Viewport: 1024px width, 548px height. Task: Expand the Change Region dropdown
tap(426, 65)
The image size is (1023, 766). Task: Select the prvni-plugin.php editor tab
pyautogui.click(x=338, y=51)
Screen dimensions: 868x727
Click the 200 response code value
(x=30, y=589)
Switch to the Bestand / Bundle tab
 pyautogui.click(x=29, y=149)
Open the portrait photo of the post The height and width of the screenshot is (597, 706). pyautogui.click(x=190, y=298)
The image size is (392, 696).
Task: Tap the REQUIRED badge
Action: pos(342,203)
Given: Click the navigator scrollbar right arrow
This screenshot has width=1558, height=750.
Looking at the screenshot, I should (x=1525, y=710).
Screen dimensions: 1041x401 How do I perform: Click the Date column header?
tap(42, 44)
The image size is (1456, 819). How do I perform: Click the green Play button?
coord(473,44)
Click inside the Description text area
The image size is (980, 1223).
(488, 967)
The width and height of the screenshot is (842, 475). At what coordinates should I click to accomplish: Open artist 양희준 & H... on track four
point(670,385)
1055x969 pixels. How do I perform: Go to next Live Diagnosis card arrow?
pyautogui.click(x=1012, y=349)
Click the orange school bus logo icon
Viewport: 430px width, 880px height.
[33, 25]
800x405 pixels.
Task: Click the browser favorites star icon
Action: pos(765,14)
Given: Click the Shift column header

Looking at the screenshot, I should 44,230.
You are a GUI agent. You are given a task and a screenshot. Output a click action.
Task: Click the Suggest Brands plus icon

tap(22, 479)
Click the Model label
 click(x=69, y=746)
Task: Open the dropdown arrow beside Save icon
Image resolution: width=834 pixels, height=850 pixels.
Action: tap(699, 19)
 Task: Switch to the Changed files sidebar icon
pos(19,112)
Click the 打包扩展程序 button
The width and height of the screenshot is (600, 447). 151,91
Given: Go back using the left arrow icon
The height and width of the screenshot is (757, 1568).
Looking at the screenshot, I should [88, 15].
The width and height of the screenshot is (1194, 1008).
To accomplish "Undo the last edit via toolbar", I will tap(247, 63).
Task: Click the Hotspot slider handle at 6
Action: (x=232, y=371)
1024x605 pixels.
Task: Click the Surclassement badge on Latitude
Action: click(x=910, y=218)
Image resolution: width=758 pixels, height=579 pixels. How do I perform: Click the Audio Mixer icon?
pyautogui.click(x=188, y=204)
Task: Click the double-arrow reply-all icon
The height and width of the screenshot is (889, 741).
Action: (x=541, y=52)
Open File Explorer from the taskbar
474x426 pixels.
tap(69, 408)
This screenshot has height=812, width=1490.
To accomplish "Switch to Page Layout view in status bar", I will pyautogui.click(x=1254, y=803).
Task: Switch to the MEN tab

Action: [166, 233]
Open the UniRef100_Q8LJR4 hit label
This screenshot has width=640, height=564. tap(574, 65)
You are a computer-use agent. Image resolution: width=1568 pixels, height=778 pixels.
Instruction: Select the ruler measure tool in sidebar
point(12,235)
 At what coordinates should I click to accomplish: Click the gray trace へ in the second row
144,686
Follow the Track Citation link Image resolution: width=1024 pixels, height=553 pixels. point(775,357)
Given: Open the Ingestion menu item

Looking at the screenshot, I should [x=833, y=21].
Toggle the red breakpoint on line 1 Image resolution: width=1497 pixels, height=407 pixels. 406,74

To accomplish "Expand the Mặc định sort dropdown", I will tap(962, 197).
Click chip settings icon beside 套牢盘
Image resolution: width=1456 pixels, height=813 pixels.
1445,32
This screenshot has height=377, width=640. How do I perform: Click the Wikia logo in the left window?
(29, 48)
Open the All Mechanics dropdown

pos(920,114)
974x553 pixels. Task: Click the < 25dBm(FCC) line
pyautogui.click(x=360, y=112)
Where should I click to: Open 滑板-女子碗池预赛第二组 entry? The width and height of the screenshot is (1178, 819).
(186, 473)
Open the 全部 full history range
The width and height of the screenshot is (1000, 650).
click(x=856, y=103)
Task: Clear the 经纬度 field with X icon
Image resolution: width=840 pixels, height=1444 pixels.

To do:
Reproduce all of the material above with every occurrence of "column header" replaced by "column heading", leaving everything else unchanged.

Exercise result:
Viewport: 1024px width, 548px height. Task: Expand the Change Region dropdown
tap(426, 65)
The image size is (1023, 766). Task: Select the prvni-plugin.php editor tab
pyautogui.click(x=338, y=51)
Screen dimensions: 868x727
Click the 200 response code value
(x=30, y=589)
Switch to the Bestand / Bundle tab
 pyautogui.click(x=29, y=149)
Open the portrait photo of the post The height and width of the screenshot is (597, 706). pyautogui.click(x=190, y=298)
The image size is (392, 696).
Task: Tap the REQUIRED badge
Action: pos(342,203)
Given: Click the navigator scrollbar right arrow
This screenshot has width=1558, height=750.
Looking at the screenshot, I should (x=1525, y=710).
Screen dimensions: 1041x401 How do I perform: Click the Date column heading?
tap(42, 44)
The image size is (1456, 819). How do I perform: Click the green Play button?
coord(473,44)
Click inside the Description text area
The image size is (980, 1223).
(488, 967)
The width and height of the screenshot is (842, 475). At what coordinates should I click to accomplish: Open artist 양희준 & H... on track four
point(670,385)
1055x969 pixels. How do I perform: Go to next Live Diagnosis card arrow?
pyautogui.click(x=1012, y=349)
Click the orange school bus logo icon
Viewport: 430px width, 880px height.
[33, 25]
800x405 pixels.
Task: Click the browser favorites star icon
Action: pos(765,14)
Given: Click the Shift column heading

Looking at the screenshot, I should 44,230.
You are a GUI agent. You are given a task and a screenshot. Output a click action.
Task: Click the Suggest Brands plus icon

tap(22, 479)
Click the Model label
 click(x=69, y=746)
Task: Open the dropdown arrow beside Save icon
Image resolution: width=834 pixels, height=850 pixels.
Action: tap(699, 19)
 Task: Switch to the Changed files sidebar icon
pos(19,112)
Click the 打包扩展程序 button
The width and height of the screenshot is (600, 447). 151,91
Given: Go back using the left arrow icon
The height and width of the screenshot is (757, 1568).
Looking at the screenshot, I should [88, 15].
The width and height of the screenshot is (1194, 1008).
To accomplish "Undo the last edit via toolbar", I will tap(247, 63).
Task: Click the Hotspot slider handle at 6
Action: (x=232, y=371)
1024x605 pixels.
Task: Click the Surclassement badge on Latitude
Action: click(x=910, y=218)
Image resolution: width=758 pixels, height=579 pixels. How do I perform: Click the Audio Mixer icon?
pyautogui.click(x=188, y=204)
Task: Click the double-arrow reply-all icon
The height and width of the screenshot is (889, 741).
Action: (x=541, y=52)
Open File Explorer from the taskbar
474x426 pixels.
tap(69, 408)
This screenshot has height=812, width=1490.
To accomplish "Switch to Page Layout view in status bar", I will pyautogui.click(x=1254, y=803).
Task: Switch to the MEN tab

Action: [166, 233]
Open the UniRef100_Q8LJR4 hit label
This screenshot has width=640, height=564. tap(574, 65)
You are a computer-use agent. Image resolution: width=1568 pixels, height=778 pixels.
Instruction: Select the ruler measure tool in sidebar
point(12,235)
 At what coordinates should I click to accomplish: Click the gray trace へ in the second row
144,686
Follow the Track Citation link Image resolution: width=1024 pixels, height=553 pixels. point(775,357)
Given: Open the Ingestion menu item

Looking at the screenshot, I should [x=833, y=21].
Toggle the red breakpoint on line 1 Image resolution: width=1497 pixels, height=407 pixels. 406,74

To accomplish "Expand the Mặc định sort dropdown", I will tap(962, 197).
Click chip settings icon beside 套牢盘
Image resolution: width=1456 pixels, height=813 pixels.
1445,32
This screenshot has height=377, width=640. How do I perform: Click the Wikia logo in the left window?
(29, 48)
Open the All Mechanics dropdown

pos(920,114)
974x553 pixels. Task: Click the < 25dBm(FCC) line
pyautogui.click(x=360, y=112)
Where should I click to: Open 滑板-女子碗池预赛第二组 entry? The width and height of the screenshot is (1178, 819).
(186, 473)
Open the 全部 full history range
The width and height of the screenshot is (1000, 650).
click(x=856, y=103)
Task: Clear the 经纬度 field with X icon
Image resolution: width=840 pixels, height=1444 pixels.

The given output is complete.